Frankreich: Unterstützung für Verfassung schwindet [DE]

Meinungsumfragen deuten darauf hin, dass die Unterstützung der Bürger für den EU-Verfassungsvertrag abnimmt. Gleichzeitig wird der Debatte über die Dienstleistungs-Richtlinie immer mehr Aufmerksamkeit geschenkt.

Meinungsumfragen deuten darauf hin, dass die Unterstützung der Bürger für den EU-Verfassungsvertrag abnimmt. Gleichzeitig wird der Debatte über die Dienstleistungs-Richtlinie immer mehr Aufmerksamkeit geschenkt.

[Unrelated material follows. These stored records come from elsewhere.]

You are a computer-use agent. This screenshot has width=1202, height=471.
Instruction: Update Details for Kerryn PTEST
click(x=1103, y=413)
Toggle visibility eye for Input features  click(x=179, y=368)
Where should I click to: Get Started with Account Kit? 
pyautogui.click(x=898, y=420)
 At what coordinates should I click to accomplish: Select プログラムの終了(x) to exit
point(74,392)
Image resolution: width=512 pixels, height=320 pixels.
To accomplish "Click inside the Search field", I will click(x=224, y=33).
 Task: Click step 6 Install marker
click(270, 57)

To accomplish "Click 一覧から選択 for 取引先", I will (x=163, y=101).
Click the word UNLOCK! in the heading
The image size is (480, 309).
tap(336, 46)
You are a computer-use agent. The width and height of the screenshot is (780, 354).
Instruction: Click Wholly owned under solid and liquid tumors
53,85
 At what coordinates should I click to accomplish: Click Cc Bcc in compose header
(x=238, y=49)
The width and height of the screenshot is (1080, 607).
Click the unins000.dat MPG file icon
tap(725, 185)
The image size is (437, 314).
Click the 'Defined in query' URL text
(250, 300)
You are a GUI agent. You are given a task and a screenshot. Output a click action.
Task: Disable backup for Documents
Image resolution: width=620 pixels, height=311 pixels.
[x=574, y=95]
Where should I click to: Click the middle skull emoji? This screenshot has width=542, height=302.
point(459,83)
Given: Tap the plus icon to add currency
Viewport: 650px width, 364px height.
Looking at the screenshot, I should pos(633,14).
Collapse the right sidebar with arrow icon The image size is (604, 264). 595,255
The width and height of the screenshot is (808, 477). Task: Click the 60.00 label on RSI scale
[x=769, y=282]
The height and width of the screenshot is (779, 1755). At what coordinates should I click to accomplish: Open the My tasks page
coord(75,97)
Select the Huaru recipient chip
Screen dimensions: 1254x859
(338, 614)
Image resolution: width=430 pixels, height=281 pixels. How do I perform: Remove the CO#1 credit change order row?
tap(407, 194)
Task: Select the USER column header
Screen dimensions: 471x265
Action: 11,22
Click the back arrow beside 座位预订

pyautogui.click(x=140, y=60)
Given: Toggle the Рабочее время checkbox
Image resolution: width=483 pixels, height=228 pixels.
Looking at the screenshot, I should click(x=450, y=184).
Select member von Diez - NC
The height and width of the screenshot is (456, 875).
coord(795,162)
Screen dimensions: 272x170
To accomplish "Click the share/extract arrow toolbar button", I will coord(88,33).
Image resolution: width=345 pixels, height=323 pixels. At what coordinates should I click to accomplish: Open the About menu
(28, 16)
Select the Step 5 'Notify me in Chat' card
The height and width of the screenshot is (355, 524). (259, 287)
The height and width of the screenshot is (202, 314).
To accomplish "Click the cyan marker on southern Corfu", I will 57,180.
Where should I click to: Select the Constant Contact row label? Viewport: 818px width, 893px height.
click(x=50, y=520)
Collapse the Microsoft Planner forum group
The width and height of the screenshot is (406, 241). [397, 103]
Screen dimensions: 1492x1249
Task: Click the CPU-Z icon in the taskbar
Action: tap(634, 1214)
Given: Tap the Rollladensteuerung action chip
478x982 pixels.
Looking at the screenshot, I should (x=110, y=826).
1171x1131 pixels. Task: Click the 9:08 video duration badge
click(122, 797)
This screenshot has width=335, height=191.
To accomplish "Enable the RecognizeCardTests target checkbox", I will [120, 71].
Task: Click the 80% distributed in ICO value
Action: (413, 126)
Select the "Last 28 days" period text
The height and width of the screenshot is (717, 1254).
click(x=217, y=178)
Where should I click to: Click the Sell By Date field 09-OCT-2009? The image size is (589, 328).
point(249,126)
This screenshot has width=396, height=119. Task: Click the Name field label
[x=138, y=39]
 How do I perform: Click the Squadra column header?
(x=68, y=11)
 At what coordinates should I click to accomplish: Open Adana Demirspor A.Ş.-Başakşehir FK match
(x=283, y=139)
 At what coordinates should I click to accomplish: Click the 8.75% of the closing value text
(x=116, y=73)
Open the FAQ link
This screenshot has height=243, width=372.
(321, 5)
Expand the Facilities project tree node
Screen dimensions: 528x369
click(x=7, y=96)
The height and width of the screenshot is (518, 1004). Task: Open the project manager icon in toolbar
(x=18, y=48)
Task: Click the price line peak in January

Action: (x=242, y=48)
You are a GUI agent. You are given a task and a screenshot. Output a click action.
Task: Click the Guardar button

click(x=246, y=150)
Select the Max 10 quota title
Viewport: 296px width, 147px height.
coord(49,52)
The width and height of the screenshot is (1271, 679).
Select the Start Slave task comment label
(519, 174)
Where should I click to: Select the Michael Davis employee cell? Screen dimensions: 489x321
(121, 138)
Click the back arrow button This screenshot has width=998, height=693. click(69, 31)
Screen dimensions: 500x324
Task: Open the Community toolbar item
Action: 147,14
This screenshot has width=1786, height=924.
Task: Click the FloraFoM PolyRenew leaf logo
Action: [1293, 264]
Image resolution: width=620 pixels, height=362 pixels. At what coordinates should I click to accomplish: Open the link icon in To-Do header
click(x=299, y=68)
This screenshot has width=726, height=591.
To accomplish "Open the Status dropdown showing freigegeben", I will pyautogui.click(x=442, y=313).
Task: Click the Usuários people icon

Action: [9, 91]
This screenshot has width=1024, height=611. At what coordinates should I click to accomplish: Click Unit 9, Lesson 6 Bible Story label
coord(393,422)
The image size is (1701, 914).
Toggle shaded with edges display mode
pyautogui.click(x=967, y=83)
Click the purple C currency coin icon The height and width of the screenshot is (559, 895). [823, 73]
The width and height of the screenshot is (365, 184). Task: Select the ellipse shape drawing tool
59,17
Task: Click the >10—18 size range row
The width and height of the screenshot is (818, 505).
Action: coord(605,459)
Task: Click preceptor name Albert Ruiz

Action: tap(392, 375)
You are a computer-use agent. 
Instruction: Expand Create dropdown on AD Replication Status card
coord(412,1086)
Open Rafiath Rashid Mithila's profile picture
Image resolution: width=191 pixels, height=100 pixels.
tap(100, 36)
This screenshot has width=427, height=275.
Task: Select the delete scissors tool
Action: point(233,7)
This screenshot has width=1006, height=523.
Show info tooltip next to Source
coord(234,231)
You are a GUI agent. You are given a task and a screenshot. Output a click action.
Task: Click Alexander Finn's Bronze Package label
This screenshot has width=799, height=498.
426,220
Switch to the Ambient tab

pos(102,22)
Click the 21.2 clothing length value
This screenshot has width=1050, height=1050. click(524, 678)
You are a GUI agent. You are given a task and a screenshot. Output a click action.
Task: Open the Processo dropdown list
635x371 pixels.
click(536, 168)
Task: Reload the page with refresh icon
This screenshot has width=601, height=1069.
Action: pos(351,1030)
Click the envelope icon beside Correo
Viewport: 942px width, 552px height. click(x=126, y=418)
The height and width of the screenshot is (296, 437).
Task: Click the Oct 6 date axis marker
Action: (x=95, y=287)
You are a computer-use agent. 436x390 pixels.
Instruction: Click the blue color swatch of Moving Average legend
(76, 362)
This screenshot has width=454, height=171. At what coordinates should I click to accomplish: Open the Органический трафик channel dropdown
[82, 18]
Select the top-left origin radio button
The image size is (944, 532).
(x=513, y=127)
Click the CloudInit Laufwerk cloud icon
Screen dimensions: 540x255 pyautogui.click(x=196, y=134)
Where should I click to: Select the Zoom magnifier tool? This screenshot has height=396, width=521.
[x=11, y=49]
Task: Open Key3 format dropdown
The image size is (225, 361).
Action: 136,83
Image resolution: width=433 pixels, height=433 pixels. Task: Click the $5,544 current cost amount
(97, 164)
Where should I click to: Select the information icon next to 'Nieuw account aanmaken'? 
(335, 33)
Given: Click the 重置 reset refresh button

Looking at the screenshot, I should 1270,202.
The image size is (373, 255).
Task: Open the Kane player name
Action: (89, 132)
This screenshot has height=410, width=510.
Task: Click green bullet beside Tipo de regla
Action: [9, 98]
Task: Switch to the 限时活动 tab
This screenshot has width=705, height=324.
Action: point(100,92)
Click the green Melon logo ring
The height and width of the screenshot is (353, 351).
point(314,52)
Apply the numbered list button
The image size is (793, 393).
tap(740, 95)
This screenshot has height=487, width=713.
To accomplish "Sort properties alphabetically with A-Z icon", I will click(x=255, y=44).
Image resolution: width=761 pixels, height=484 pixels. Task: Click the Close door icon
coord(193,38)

Ungefähr 10 Wochen vor dem am 29. Mai stattfindenden Verfassungsreferendum ist der Anteil der Verfassungsbefürworter in Frankreich auf 56 % gefallen. Vor drei Monaten war die Unterstützung noch um 10 % höher. 

Laut der in Le Monde veröffentlichten Ergebnissen einer von TNS Sofres durchgeführten Umfrage wissen 64 % der Befragten bereits, wo sie in dieser Frage stehen.

Unterdessen scheinen die Verfassungsgegner die Debatte über die Dienstleistungsrichtlinie als ein Kampagnenthema aufgegriffen zu haben. Präsident Jacques Chirac selber hat für Zündstoff in der Debatte gesorgt, als er der Richtlinie auf der Grundlage, dass sie „für Frankreich sowie für andere europäische Partner unannehmbar“ sei, eine Absage erteilte und eine „komplette Überarbeitung“ forderte.

Diese Stellungnahme erfolgte kurz nach einer Erklärung von Kommissionspräsident Barroso, in der dieser sich für die vorliegende Fassung der Richtlinie ausgesprochen hatte: „Einige Leute sind der Meinung, dass die Europäische Kommission dazu da ist, die Interessen der 15 gegen diejenigen der zehn neuen Mitgliedstaaten zu verteidigen – dies ist nicht der Fall. Sie ist dazu da, das allgemeine Interesse Europas zu vertreten“.